> [READING TEXT]:

“We are at an inflection point in digital development!” Lauren Woodman, CEO of NetHope, boomed over the crowd of 750-plus participants the first day of the recent ICT4D Conference in Lusaka, Zambia. It may indeed be a critical time for technology, but the means of reaching our collective goals can create healthy disagreements, ones that should be unpacked in exactly the kind of setting the ICT4D Conference creates.

ICT4D pic2.jpgPanelists, left, Virginia Simushi, Amy Paul, Rosemary Muliokela, and Derek Treatman.

A session called “Integrated Health Data and the Challenges of Data Ownership” during the second day of the conference offered up the perfect opportunity to debate those means of reaching success. I am not just pointing out this session because it was moderated by DAI’s Digital Frontiers’ Project Director Katie Shipley, but rather because it unearthed some of the conflicting viewpoints we should be hashing out. The concept of health data ownership raises questions such as:

  • If data is collecting by a variety of actors, who legally owns the data?

  • Who can access the data?

> [WORK TO COMPLETE]: Copy the passage of the conference article from "ICT4D pic2.jpgPanelists, left, Virginia" to "owns the data?" word for word.

> [COLLECTED DATA]:
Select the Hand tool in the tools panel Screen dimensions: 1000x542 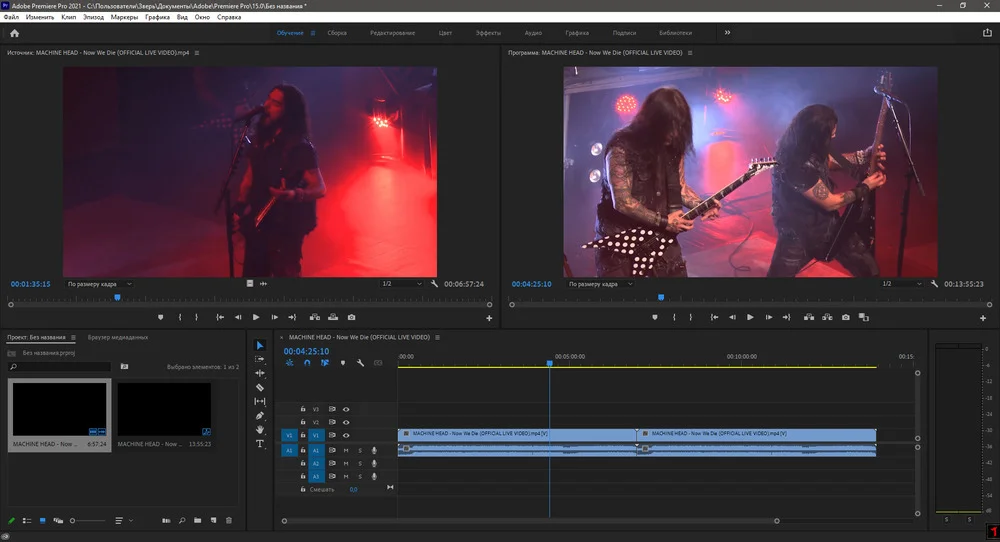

> [TASK ANSWER]:
ICT4D pic2.jpgPanelists, left, Virginia Simushi, Amy Paul, Rosemary Muliokela, and Derek Treatman.

A session called “Integrated Health Data and the Challenges of Data Ownership” during the second day of the conference offered up the perfect opportunity to debate those means of reaching success. I am not just pointing out this session because it was moderated by DAI’s Digital Frontiers’ Project Director Katie Shipley, but rather because it unearthed some of the conflicting viewpoints we should be hashing out. The concept of health data ownership raises questions such as:

  • If data is collecting by a variety of actors, who legally owns the data?